These step conversion methods are available to use, but are somewhat internal, so they might be subject to change. In most cases, you can use the more public methods to achieve the same goals.

key2hash

    my $step_hash = $path->key2hash($key, $type, $pos);
    my $step_hash = $path->key2hash($key, $type);

Figures out the missing pieces of a key/type pair, and returns a complete four-key step hash. The "normalize" method works by throwing away the existing step and using this method.

Since pos translation works by using both step+delimiter, and key2hash doesn't have access to the delimiter, it's more accurate to pass the pos value than leave it out.

path_str2array

    my $path_array = $path->path_str2array($path_str);

Converts a path string into a path array (of step hashes).

shift_path_str

    my $step_hash = $self->shift_path_str(\$path_str);

Removes a step from the beginning of the path string, and returns a complete four-key step hash. This is the workhorse for most of Parse::Path's use cases.

blueprint

    my $data = $self->blueprint->{$blueprint_key};

Provides access to the blueprint for parsing the path style. More informaton about what this hashref contains in the role documentation.

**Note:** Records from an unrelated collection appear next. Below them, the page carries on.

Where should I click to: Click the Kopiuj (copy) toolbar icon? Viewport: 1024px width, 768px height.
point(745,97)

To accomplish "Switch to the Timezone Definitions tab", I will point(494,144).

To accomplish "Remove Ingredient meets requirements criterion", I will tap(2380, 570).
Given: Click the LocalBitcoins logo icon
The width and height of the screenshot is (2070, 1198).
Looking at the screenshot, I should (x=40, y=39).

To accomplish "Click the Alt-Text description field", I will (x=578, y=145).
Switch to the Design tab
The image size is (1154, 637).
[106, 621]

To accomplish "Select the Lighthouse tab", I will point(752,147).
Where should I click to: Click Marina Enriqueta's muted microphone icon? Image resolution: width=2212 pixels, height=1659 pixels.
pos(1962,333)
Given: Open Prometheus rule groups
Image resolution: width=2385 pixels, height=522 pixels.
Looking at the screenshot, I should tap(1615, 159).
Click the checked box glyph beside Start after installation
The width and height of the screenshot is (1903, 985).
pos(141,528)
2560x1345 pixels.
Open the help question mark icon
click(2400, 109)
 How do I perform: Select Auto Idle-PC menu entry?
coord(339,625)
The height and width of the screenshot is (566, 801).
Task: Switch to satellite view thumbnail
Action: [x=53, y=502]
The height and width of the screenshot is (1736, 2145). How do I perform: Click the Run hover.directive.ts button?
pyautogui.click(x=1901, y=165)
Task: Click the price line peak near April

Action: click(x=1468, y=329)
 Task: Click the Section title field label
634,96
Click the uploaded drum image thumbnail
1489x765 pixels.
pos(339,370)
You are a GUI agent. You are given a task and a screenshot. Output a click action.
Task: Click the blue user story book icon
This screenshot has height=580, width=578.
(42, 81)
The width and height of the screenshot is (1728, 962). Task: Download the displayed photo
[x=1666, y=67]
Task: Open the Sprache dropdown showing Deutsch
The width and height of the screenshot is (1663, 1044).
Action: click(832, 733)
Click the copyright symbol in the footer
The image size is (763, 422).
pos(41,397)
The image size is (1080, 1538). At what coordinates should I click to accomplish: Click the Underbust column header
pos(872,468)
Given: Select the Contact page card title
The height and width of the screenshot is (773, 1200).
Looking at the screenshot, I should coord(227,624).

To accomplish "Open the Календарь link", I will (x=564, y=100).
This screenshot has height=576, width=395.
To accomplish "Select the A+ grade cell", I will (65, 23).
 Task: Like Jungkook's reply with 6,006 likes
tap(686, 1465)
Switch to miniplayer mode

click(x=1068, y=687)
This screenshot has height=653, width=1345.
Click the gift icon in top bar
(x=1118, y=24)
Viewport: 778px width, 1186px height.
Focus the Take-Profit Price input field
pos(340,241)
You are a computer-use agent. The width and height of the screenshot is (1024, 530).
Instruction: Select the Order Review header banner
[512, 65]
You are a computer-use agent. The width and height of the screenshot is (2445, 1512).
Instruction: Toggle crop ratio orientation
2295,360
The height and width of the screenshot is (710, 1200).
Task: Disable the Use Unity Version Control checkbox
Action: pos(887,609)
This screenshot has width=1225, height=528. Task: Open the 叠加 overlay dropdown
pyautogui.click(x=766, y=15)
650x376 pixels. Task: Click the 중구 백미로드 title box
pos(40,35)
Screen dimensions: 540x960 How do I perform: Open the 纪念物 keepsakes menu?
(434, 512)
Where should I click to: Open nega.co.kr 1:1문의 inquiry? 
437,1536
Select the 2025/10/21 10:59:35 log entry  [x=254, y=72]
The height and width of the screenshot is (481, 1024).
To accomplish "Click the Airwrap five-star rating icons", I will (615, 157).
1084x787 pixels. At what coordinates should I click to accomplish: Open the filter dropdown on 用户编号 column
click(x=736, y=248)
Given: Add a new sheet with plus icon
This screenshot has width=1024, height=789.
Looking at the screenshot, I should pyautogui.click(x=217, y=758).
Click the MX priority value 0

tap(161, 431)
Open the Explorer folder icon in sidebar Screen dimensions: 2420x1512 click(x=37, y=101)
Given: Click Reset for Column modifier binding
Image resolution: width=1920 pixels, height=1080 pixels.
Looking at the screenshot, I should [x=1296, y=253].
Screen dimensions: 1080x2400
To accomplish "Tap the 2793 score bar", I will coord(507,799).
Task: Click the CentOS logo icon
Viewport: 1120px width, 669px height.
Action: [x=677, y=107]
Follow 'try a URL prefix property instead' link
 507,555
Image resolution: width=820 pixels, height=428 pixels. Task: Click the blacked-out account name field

Cloned for sanity. Create your own Path class if you need to change the specs.

OVERLOADS

In addition to its standard methods, Parse::Path also has several overloads that are useful:

String Concatenation (.=)

    $path .= 'q.r.s[1]';
    $path .= [qw( q r s[1] )];

Modifies the path by calling "push" on the RHS thing.

Numeric Comparisons

    $pathA <  $pathB
    $pathA <= $pathB
    $pathB >  $pathA
    $pathB >= $pathA
    $pathA == $pathA
    $pathA != $pathB
    $pathA <=> $pathB

Uses "depth" for the numeric comparison. Still works in cases of a non-path on one side.

String Comparisons

    $pathA lt $pathB
    $pathA le $pathB
    $pathB gt $pathA
    $pathB ge $pathA
    $pathA eq $pathA
    $pathA ne $pathB
    $pathA cmp $pathB

If both sides are P:P objects, each key of the path is compared separately until a difference is found. This effectively bypasses delimiters as an obstacle for path comparisons. If a step is found to be an ARRAY type on both sides, a numeric comparison (<=>) is done. Mismatched step types are allowed (and checked with cmp), so sanity check your paths if this isn't desired.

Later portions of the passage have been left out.